Innovation. Les 43 technopoles françaises regroupent 14 000 entreprises et 180 000 salariés

Créées il y a 40 ans sur le modèle américain de la Silicon Valley avec l'idée de réunir des activités technologiques innovantes dans un domaine précis, les technopoles sont actuellement 43 en France, regroupent 14 000 entreprises, dont 5 000 start-up, et 180 000 salariés. Elles font travailler ensemble des centres universitaires ou de recherche, des incubateurs, des start-up, des industriels... A l'occasion du congrès international des technopoles qui s'est tenu du 24 au 27 septembre à Nantes, les Echos dressent un portrait des technopoles et un bilan de ce label délivré par le réseau Retis.

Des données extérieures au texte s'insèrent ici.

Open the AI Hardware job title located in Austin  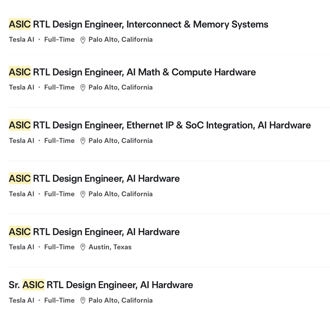pyautogui.click(x=94, y=232)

Pour décrocher le label de technopole, le site doit être doté d'une structure qui anime et met en réseau les membres, favorise la création d'entreprises innovantes et assure la promotion du territoire, à la différence des pôles de compétitivité ou des clusters. Une fois décroché, le label est valable 6 ans mais "le mot technopole [n'étant] pas protégé, plusieurs zones se sont créées sans avoir de vraie animation ou ont perdu leur label mais en gardent encore le nom", indique Olivier Farrend, président de Retis.

Les technopoles ont pour rôle "d'aider l'entrepreneur à y voir clair dans le maquis des outils d'innovation et à tirer le meilleur de tous ces dispositifs", précise Jean-François Balducchi, délégué général d'Atlanpole Nantes. Leur intérêt réside aussi dans leur nature juridique : souvent créées sous statut associatif, elles bénéficient de financements publics (agglomération, Région et Europe) sans être des outils de l'Etat. "Leur existence n'est donc pas remise en cause ou ralentie au gré des décisions gouvernementales". Mais l'absence de financements étatiques les prive souvent "de visibilité", reconnaît Olivier Farreng.

Le bilan de ces 40 années d'existence est contrasté : si Rennes Atalante, Savoie Technolac ou Grenoble Innovallée font figure de success-stories, d'autres technopoles peinent à attirer des entreprises. Plusieurs créations de technopoles sont en projet à La Rochelle, Poitiers, Angoulême, Nice ou Le Creusot.